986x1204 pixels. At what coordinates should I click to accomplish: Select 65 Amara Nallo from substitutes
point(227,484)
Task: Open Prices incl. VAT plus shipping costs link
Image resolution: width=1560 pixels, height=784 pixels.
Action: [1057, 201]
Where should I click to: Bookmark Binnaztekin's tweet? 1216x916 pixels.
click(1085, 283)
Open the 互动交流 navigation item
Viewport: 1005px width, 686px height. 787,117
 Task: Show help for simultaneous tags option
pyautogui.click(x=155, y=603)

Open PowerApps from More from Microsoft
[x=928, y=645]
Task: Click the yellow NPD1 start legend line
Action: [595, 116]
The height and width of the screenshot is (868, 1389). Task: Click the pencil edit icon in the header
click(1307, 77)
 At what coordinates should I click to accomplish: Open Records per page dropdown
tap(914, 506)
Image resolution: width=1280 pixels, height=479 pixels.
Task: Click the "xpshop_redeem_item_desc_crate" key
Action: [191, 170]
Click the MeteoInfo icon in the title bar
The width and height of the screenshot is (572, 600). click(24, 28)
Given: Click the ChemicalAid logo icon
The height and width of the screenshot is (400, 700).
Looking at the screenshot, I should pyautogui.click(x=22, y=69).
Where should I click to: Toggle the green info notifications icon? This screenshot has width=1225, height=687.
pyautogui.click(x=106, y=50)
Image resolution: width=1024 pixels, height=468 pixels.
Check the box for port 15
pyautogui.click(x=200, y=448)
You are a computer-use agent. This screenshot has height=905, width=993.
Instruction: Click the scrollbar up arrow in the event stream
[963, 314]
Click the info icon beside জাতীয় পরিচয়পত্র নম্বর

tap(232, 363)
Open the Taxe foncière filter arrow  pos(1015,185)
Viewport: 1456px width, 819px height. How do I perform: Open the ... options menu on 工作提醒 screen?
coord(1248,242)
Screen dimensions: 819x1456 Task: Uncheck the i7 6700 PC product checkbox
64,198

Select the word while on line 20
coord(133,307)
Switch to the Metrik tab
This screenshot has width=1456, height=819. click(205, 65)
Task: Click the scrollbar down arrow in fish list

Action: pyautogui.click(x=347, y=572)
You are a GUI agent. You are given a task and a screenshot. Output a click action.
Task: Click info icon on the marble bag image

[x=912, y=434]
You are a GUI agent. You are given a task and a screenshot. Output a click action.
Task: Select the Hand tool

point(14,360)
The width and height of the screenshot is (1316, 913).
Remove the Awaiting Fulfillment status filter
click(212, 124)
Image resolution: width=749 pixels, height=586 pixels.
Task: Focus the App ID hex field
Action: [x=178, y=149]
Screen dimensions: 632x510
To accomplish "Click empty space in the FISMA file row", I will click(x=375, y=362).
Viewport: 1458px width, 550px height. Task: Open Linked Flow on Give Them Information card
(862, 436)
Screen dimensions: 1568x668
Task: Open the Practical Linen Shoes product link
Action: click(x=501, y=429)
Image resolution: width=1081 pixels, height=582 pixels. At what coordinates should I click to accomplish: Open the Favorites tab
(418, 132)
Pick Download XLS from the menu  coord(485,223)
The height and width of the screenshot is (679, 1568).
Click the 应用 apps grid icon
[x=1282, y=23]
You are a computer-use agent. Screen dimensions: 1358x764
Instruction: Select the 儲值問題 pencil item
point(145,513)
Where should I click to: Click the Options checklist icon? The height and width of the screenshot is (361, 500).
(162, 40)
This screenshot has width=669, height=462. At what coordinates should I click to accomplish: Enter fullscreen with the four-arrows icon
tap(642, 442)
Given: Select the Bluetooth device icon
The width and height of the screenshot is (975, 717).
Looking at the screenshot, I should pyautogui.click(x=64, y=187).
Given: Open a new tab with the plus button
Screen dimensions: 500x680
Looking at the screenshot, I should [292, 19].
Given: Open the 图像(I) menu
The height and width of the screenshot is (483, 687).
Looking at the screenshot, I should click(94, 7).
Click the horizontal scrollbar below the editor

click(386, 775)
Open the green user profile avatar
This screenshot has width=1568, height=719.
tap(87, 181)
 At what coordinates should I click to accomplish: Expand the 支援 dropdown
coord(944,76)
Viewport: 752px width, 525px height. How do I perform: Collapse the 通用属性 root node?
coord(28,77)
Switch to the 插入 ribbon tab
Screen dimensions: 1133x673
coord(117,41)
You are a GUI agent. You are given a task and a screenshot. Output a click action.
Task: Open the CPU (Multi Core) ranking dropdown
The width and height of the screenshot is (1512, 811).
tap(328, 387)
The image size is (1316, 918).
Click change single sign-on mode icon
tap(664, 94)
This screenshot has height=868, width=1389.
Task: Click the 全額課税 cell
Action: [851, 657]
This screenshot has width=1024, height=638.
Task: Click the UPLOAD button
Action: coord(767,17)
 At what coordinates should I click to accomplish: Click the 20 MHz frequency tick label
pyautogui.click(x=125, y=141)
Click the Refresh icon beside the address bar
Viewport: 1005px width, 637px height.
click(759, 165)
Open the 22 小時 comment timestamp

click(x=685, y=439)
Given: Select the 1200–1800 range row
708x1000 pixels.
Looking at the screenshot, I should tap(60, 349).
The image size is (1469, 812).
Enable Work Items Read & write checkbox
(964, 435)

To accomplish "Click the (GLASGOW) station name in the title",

> WHAT THE TASK REQUIRES
Rewrite all of the records above with "Where should I click to" replaced by "Which spot should I click to" wherever it occurs, keeping everything else the same.

> EXERCISE RESULT
986x1204 pixels. At what coordinates should I click to accomplish: Select 65 Amara Nallo from substitutes
point(227,484)
Task: Open Prices incl. VAT plus shipping costs link
Image resolution: width=1560 pixels, height=784 pixels.
Action: [1057, 201]
Which spot should I click to: Bookmark Binnaztekin's tweet? 1216x916 pixels.
click(1085, 283)
Open the 互动交流 navigation item
Viewport: 1005px width, 686px height. 787,117
 Task: Show help for simultaneous tags option
pyautogui.click(x=155, y=603)

Open PowerApps from More from Microsoft
[x=928, y=645]
Task: Click the yellow NPD1 start legend line
Action: [595, 116]
The height and width of the screenshot is (868, 1389). Task: Click the pencil edit icon in the header
click(1307, 77)
 At what coordinates should I click to accomplish: Open Records per page dropdown
tap(914, 506)
Image resolution: width=1280 pixels, height=479 pixels.
Task: Click the "xpshop_redeem_item_desc_crate" key
Action: [191, 170]
Click the MeteoInfo icon in the title bar
The width and height of the screenshot is (572, 600). click(24, 28)
Given: Click the ChemicalAid logo icon
The height and width of the screenshot is (400, 700).
Looking at the screenshot, I should pyautogui.click(x=22, y=69).
Which spot should I click to: Toggle the green info notifications icon? This screenshot has width=1225, height=687.
pyautogui.click(x=106, y=50)
Image resolution: width=1024 pixels, height=468 pixels.
Check the box for port 15
pyautogui.click(x=200, y=448)
You are a computer-use agent. This screenshot has height=905, width=993.
Instruction: Click the scrollbar up arrow in the event stream
[963, 314]
Click the info icon beside জাতীয় পরিচয়পত্র নম্বর

tap(232, 363)
Open the Taxe foncière filter arrow  pos(1015,185)
Viewport: 1456px width, 819px height. How do I perform: Open the ... options menu on 工作提醒 screen?
coord(1248,242)
Screen dimensions: 819x1456 Task: Uncheck the i7 6700 PC product checkbox
64,198

Select the word while on line 20
coord(133,307)
Switch to the Metrik tab
This screenshot has width=1456, height=819. click(205, 65)
Task: Click the scrollbar down arrow in fish list

Action: pyautogui.click(x=347, y=572)
You are a GUI agent. You are given a task and a screenshot. Output a click action.
Task: Click info icon on the marble bag image

[x=912, y=434]
You are a GUI agent. You are given a task and a screenshot. Output a click action.
Task: Select the Hand tool

point(14,360)
The width and height of the screenshot is (1316, 913).
Remove the Awaiting Fulfillment status filter
click(212, 124)
Image resolution: width=749 pixels, height=586 pixels.
Task: Focus the App ID hex field
Action: [x=178, y=149]
Screen dimensions: 632x510
To accomplish "Click empty space in the FISMA file row", I will click(x=375, y=362).
Viewport: 1458px width, 550px height. Task: Open Linked Flow on Give Them Information card
(862, 436)
Screen dimensions: 1568x668
Task: Open the Practical Linen Shoes product link
Action: click(x=501, y=429)
Image resolution: width=1081 pixels, height=582 pixels. At what coordinates should I click to accomplish: Open the Favorites tab
(418, 132)
Pick Download XLS from the menu  coord(485,223)
The height and width of the screenshot is (679, 1568).
Click the 应用 apps grid icon
[x=1282, y=23]
You are a computer-use agent. Screen dimensions: 1358x764
Instruction: Select the 儲值問題 pencil item
point(145,513)
Which spot should I click to: Click the Options checklist icon? The height and width of the screenshot is (361, 500).
(162, 40)
This screenshot has width=669, height=462. At what coordinates should I click to accomplish: Enter fullscreen with the four-arrows icon
tap(642, 442)
Given: Select the Bluetooth device icon
The width and height of the screenshot is (975, 717).
Looking at the screenshot, I should pyautogui.click(x=64, y=187).
Given: Open a new tab with the plus button
Screen dimensions: 500x680
Looking at the screenshot, I should [292, 19].
Given: Open the 图像(I) menu
The height and width of the screenshot is (483, 687).
Looking at the screenshot, I should click(94, 7).
Click the horizontal scrollbar below the editor

click(386, 775)
Open the green user profile avatar
This screenshot has width=1568, height=719.
tap(87, 181)
 At what coordinates should I click to accomplish: Expand the 支援 dropdown
coord(944,76)
Viewport: 752px width, 525px height. How do I perform: Collapse the 通用属性 root node?
coord(28,77)
Switch to the 插入 ribbon tab
Screen dimensions: 1133x673
coord(117,41)
You are a GUI agent. You are given a task and a screenshot. Output a click action.
Task: Open the CPU (Multi Core) ranking dropdown
The width and height of the screenshot is (1512, 811).
tap(328, 387)
The image size is (1316, 918).
Click change single sign-on mode icon
tap(664, 94)
This screenshot has height=868, width=1389.
Task: Click the 全額課税 cell
Action: [851, 657]
This screenshot has width=1024, height=638.
Task: Click the UPLOAD button
Action: coord(767,17)
 At what coordinates should I click to accomplish: Click the 20 MHz frequency tick label
pyautogui.click(x=125, y=141)
Click the Refresh icon beside the address bar
Viewport: 1005px width, 637px height.
click(759, 165)
Open the 22 小時 comment timestamp

click(x=685, y=439)
Given: Select the 1200–1800 range row
708x1000 pixels.
Looking at the screenshot, I should tap(60, 349).
The image size is (1469, 812).
Enable Work Items Read & write checkbox
(964, 435)

To accomplish "Click the (GLASGOW) station name in the title",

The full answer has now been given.